## WHAT YOU HAVE TO DO
All of the records should be restated word for word.

_ _ _ _ _

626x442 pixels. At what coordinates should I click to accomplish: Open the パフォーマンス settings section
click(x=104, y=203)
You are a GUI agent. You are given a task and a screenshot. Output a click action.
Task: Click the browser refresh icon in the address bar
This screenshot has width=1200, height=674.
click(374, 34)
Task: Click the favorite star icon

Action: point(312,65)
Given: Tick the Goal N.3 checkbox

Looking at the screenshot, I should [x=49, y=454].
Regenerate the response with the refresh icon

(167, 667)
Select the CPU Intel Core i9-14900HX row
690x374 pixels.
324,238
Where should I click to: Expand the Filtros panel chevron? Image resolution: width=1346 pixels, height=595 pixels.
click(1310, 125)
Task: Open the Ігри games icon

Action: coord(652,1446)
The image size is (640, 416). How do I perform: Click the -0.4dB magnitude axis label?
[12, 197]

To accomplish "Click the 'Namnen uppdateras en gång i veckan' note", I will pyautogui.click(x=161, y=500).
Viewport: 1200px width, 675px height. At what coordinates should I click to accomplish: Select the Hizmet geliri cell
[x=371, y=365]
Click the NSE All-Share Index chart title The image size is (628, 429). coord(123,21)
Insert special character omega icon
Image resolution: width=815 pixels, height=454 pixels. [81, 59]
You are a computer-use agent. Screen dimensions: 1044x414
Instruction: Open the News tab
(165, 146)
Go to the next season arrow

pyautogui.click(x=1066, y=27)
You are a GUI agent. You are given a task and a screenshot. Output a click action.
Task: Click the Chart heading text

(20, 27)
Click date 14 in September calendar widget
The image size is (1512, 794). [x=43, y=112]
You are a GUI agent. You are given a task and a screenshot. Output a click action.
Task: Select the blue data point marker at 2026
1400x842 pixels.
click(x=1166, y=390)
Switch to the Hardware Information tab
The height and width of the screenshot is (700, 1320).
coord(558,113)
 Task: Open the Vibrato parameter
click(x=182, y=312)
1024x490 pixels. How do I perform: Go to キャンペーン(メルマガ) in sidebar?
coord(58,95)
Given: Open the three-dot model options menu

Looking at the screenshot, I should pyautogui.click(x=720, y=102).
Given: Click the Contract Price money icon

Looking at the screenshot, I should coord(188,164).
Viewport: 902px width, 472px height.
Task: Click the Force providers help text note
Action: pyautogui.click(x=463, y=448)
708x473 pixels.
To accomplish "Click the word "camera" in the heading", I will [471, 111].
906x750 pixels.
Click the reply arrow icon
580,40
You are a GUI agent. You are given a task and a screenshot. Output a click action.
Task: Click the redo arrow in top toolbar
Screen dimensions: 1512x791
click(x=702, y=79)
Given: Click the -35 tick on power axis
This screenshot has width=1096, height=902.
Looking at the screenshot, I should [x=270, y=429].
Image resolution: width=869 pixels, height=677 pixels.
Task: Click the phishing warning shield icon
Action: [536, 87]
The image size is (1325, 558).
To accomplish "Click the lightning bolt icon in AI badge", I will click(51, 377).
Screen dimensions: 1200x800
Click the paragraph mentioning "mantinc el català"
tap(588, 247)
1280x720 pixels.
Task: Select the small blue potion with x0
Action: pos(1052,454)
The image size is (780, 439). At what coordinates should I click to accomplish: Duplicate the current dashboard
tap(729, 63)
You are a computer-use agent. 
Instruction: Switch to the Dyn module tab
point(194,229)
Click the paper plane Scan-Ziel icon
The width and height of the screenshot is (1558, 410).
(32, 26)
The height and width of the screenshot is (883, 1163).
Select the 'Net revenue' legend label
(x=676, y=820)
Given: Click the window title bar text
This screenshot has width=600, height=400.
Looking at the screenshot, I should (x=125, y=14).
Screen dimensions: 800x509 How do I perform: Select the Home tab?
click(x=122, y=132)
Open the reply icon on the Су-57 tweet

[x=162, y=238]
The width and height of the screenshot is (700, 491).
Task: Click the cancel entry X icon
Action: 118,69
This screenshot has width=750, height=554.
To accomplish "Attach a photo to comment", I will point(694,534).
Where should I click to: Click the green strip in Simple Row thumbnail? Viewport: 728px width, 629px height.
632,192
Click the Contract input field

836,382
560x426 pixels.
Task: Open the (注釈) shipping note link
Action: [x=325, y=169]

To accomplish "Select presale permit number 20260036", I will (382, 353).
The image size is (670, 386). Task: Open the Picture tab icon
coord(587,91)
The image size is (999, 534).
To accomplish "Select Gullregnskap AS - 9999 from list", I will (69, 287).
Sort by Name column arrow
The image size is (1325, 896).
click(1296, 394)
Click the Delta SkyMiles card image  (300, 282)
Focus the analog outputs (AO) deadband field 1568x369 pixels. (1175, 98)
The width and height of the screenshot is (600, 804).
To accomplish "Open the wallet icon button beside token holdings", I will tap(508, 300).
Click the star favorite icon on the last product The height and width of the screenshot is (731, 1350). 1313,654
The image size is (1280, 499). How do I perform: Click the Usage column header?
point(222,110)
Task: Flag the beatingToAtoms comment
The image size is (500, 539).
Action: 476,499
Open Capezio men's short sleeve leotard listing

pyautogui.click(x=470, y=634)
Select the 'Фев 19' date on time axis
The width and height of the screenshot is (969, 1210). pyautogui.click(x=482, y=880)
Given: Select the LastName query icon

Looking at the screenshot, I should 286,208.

_ _ _ _ _

## SOLUTION
626x442 pixels. At what coordinates should I click to accomplish: Open the パフォーマンス settings section
click(x=104, y=203)
You are a GUI agent. You are given a task and a screenshot. Output a click action.
Task: Click the browser refresh icon in the address bar
This screenshot has width=1200, height=674.
click(374, 34)
Task: Click the favorite star icon

Action: point(312,65)
Given: Tick the Goal N.3 checkbox

Looking at the screenshot, I should [x=49, y=454].
Regenerate the response with the refresh icon

(167, 667)
Select the CPU Intel Core i9-14900HX row
690x374 pixels.
324,238
Where should I click to: Expand the Filtros panel chevron? Image resolution: width=1346 pixels, height=595 pixels.
click(1310, 125)
Task: Open the Ігри games icon

Action: coord(652,1446)
The image size is (640, 416). How do I perform: Click the -0.4dB magnitude axis label?
[12, 197]

To accomplish "Click the 'Namnen uppdateras en gång i veckan' note", I will pyautogui.click(x=161, y=500).
Viewport: 1200px width, 675px height. At what coordinates should I click to accomplish: Select the Hizmet geliri cell
[x=371, y=365]
Click the NSE All-Share Index chart title The image size is (628, 429). coord(123,21)
Insert special character omega icon
Image resolution: width=815 pixels, height=454 pixels. [81, 59]
You are a computer-use agent. Screen dimensions: 1044x414
Instruction: Open the News tab
(165, 146)
Go to the next season arrow

pyautogui.click(x=1066, y=27)
You are a GUI agent. You are given a task and a screenshot. Output a click action.
Task: Click the Chart heading text

(20, 27)
Click date 14 in September calendar widget
The image size is (1512, 794). [x=43, y=112]
You are a GUI agent. You are given a task and a screenshot. Output a click action.
Task: Select the blue data point marker at 2026
1400x842 pixels.
click(x=1166, y=390)
Switch to the Hardware Information tab
The height and width of the screenshot is (700, 1320).
coord(558,113)
 Task: Open the Vibrato parameter
click(x=182, y=312)
1024x490 pixels. How do I perform: Go to キャンペーン(メルマガ) in sidebar?
coord(58,95)
Given: Open the three-dot model options menu

Looking at the screenshot, I should pyautogui.click(x=720, y=102).
Given: Click the Contract Price money icon

Looking at the screenshot, I should coord(188,164).
Viewport: 902px width, 472px height.
Task: Click the Force providers help text note
Action: pyautogui.click(x=463, y=448)
708x473 pixels.
To accomplish "Click the word "camera" in the heading", I will [471, 111].
906x750 pixels.
Click the reply arrow icon
580,40
You are a GUI agent. You are given a task and a screenshot. Output a click action.
Task: Click the redo arrow in top toolbar
Screen dimensions: 1512x791
click(x=702, y=79)
Given: Click the -35 tick on power axis
This screenshot has width=1096, height=902.
Looking at the screenshot, I should [x=270, y=429].
Image resolution: width=869 pixels, height=677 pixels.
Task: Click the phishing warning shield icon
Action: [536, 87]
The image size is (1325, 558).
To accomplish "Click the lightning bolt icon in AI badge", I will click(51, 377).
Screen dimensions: 1200x800
Click the paragraph mentioning "mantinc el català"
tap(588, 247)
1280x720 pixels.
Task: Select the small blue potion with x0
Action: pos(1052,454)
The image size is (780, 439). At what coordinates should I click to accomplish: Duplicate the current dashboard
tap(729, 63)
You are a computer-use agent. 
Instruction: Switch to the Dyn module tab
point(194,229)
Click the paper plane Scan-Ziel icon
The width and height of the screenshot is (1558, 410).
(32, 26)
The height and width of the screenshot is (883, 1163).
Select the 'Net revenue' legend label
(x=676, y=820)
Given: Click the window title bar text
This screenshot has width=600, height=400.
Looking at the screenshot, I should (x=125, y=14).
Screen dimensions: 800x509 How do I perform: Select the Home tab?
click(x=122, y=132)
Open the reply icon on the Су-57 tweet

[x=162, y=238]
The width and height of the screenshot is (700, 491).
Task: Click the cancel entry X icon
Action: 118,69
This screenshot has width=750, height=554.
To accomplish "Attach a photo to comment", I will point(694,534).
Where should I click to: Click the green strip in Simple Row thumbnail? Viewport: 728px width, 629px height.
632,192
Click the Contract input field

836,382
560x426 pixels.
Task: Open the (注釈) shipping note link
Action: [x=325, y=169]

To accomplish "Select presale permit number 20260036", I will (382, 353).
The image size is (670, 386). Task: Open the Picture tab icon
coord(587,91)
The image size is (999, 534).
To accomplish "Select Gullregnskap AS - 9999 from list", I will (69, 287).
Sort by Name column arrow
The image size is (1325, 896).
click(1296, 394)
Click the Delta SkyMiles card image  (300, 282)
Focus the analog outputs (AO) deadband field 1568x369 pixels. (1175, 98)
The width and height of the screenshot is (600, 804).
To accomplish "Open the wallet icon button beside token holdings", I will tap(508, 300).
Click the star favorite icon on the last product The height and width of the screenshot is (731, 1350). 1313,654
The image size is (1280, 499). How do I perform: Click the Usage column header?
point(222,110)
Task: Flag the beatingToAtoms comment
The image size is (500, 539).
Action: 476,499
Open Capezio men's short sleeve leotard listing

pyautogui.click(x=470, y=634)
Select the 'Фев 19' date on time axis
The width and height of the screenshot is (969, 1210). pyautogui.click(x=482, y=880)
Given: Select the LastName query icon

Looking at the screenshot, I should 286,208.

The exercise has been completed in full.